Ti allego uno scambio tra me e Franco Calamida [consultabile su Facebook qui: https://www.facebook.com/franco.calamida.9/posts/10215841893273098%5D avvenuto sulla sua pagina di FB. Ha molto a che fare soprattutto con il secondo punto (il silenzio sul dopo), importante però per capire meglio anche il buon o e l’illusione del prima.
Caro Antonio,
giusto per precisare. Ad un certo punto, scrivi: “il filmato è uno spaccato delle storie di vita di tutti noi. Non mi sembra da buttar via o da rinnegare (chi lo ha fatto venerdì sera non c’era!).”

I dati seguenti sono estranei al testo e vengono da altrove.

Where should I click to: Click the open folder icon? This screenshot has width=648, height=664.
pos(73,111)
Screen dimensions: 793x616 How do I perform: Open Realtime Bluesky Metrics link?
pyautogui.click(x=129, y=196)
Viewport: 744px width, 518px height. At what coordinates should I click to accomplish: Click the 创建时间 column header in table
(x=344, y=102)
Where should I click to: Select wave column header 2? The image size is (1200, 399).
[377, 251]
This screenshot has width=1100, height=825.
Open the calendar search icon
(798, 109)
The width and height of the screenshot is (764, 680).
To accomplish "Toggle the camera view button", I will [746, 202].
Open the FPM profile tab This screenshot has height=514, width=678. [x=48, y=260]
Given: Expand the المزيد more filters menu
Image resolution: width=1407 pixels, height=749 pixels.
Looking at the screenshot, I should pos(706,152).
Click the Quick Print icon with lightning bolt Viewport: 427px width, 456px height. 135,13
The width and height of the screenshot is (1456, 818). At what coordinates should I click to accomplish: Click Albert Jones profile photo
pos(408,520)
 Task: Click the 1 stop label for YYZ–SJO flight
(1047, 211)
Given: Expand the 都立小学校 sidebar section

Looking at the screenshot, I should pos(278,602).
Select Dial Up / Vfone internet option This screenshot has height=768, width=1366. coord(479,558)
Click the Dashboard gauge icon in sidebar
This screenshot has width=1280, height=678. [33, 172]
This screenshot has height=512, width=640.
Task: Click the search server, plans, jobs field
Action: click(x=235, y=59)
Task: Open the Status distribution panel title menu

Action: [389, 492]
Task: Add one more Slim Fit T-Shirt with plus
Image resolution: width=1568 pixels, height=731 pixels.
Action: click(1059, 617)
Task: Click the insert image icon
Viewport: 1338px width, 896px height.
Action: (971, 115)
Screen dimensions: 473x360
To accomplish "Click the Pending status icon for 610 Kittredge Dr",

Venerdi sera non c’ero per ragioni personali e familiari, ma per quanto mi riguarda non ho mai rinnegato e non rinnego la sostanza di quell’esperienza. Ho ragionato spesso su quegli anni e, in alcune occasioni , ho anche scritto. Sul mio Sessantotto, ad esempio, chi lo desidera può leggere un mio intervento pubblicato l’anno scorso sul blog di Poliscritture e de “La Poesia e lo Spirito”. Su ciò che ha significato, invece, per me l’esperienza di militanza in AO ho scritto nel marzo del 1981 una lunga lettera indirizzata a Rosa Turi e ad Ennio Abate. E’ una lettera privata, inedita, di 33 pagine che sto rileggendo in questi giorni (insieme ad altre carte e documenti dell’epoca)proprio per contribuire al dibattito che state svolgendo e che seguo con la necessaria attenzione. Comunque, ho anche scritto nel settembre 2011. L’articolo si intitola: “In mare aperto: tra revisioni e revisionismo” ed è stato pubblicato su Poliscritture…
Questo per dire che non mi sento per nulla estraneo o disinteressato alla discussione in corso.